Management style: people first, growth always
Judi attributes the success of HIAS PA in large part to the excellence and commitment of the staff, which have built a strong reputation in the immigration services and legal communities. Making good hiring decisions is a core element of her management approach. “I always look for somebody who’s really committed to the mission. Commitment has to trump everything else. But they also have to have good skill sets. And it depends on the position -- if it’s an attorney position, I’d like to see them have experience in immigration and to see…how they’ve been creative with cases. Creativity is another thing I look at.”
Getting the right people also depends on a nonprofit organization’s ability to convey its needs for a given position, and to be mindful of the client community’s needs. “You also have to write a really good job description. We did that and we also did a lot of team interviewing, so it wasn’t just one person -- I felt that was important because we got a lot of peoples’ perspectives.” Using the example of the hiring process for a program director, Judi explained the benefits of this approach. “I felt it was very important for some of the staff from the community be in those interviews and give feedback and ask questions and tell us if that person would be a good fit. That’s where diversity comes in -- it’s very helpful.”
The unique dynamics of immigration-related work can pose additional challenges for human resources decisions, which have to be taken into account in the strategic planning process. “You have to assess almost every year what your staffing is going to be. If you have a low number of arrivals, you may need to have less staff…although HIAS made a decision this year not to [reduce staff]. It’s difficult because you’re paid per refugee, per capita -- so the fewer refugees, the less money you have from the government, so one part of the strategic planning has to be developing a reserve fund and developing non-government resources.” Again, Judi emphasized growth as a solution. In lean times, HIAS PA had to “think broader than resettlement.

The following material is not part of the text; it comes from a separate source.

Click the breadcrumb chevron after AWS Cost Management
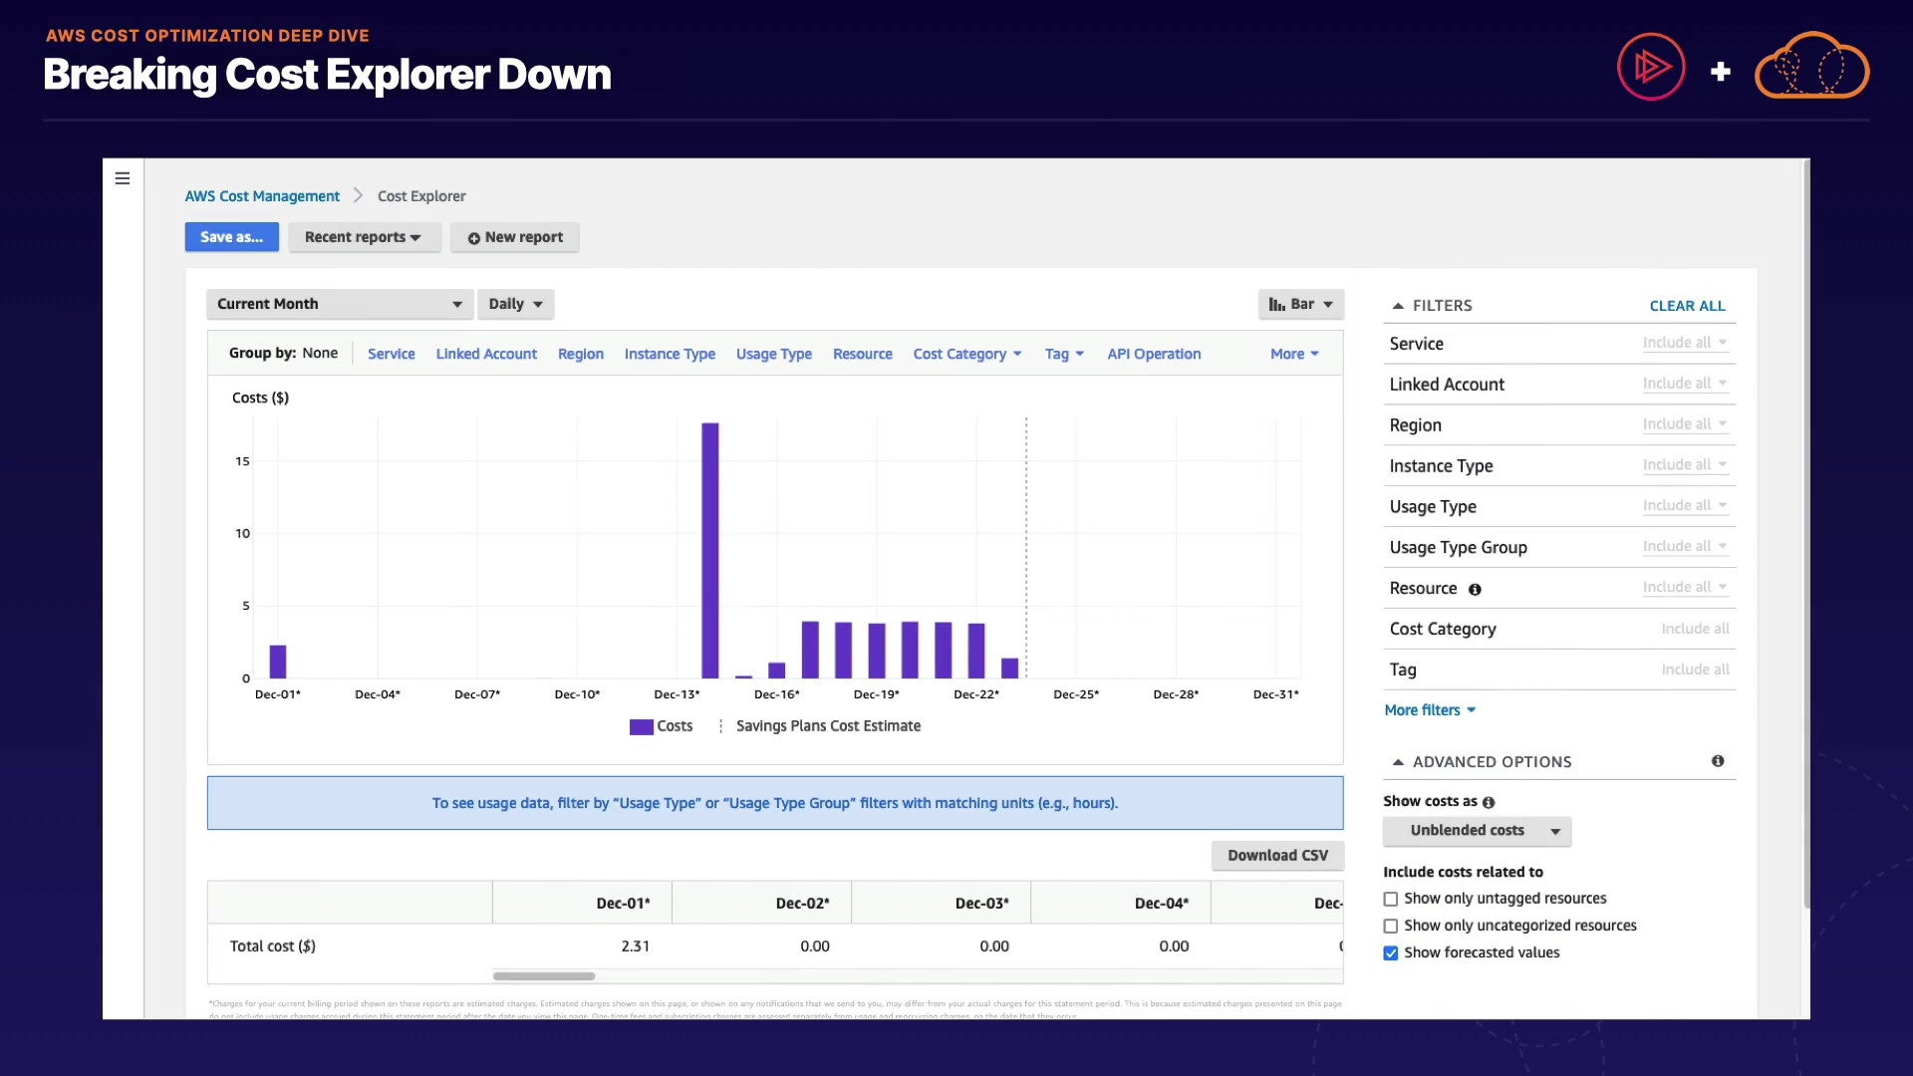1913x1076 pixels. [358, 196]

What other programs can you put in place beyond the resettlement program that is dependent on per capita [clients served]?”
Judi is confident the staff is well-positioned for success beyond her tenure. “We have good leadership now, through our new executive director -- I’m very happy. …More changes are on the horizon, but they’re good ones.”
Judi is deeply worried about changes in immigration policy that have reduced the number of refugees admitted annually, and constraints on who may be admitted as such. “I believe that any policy that’s based on religious discrimination or racism is wrong, and eventually will backfire…if we want people to treat us in a respectful manner, we need to have programs in place that welcome refugees and immigrants.” In light of the challenges ahead, Judi noted the strong response of the community. “I can’t tell you how many people, including in my own community, want to do something -- they want to step up, they want to adopt refugee families – but first, the families have to get here.”
Chang, M. Interview with Retired HIAS Executive Director Judi Bernstein-Baker [Personal interview]. (2017, June 30).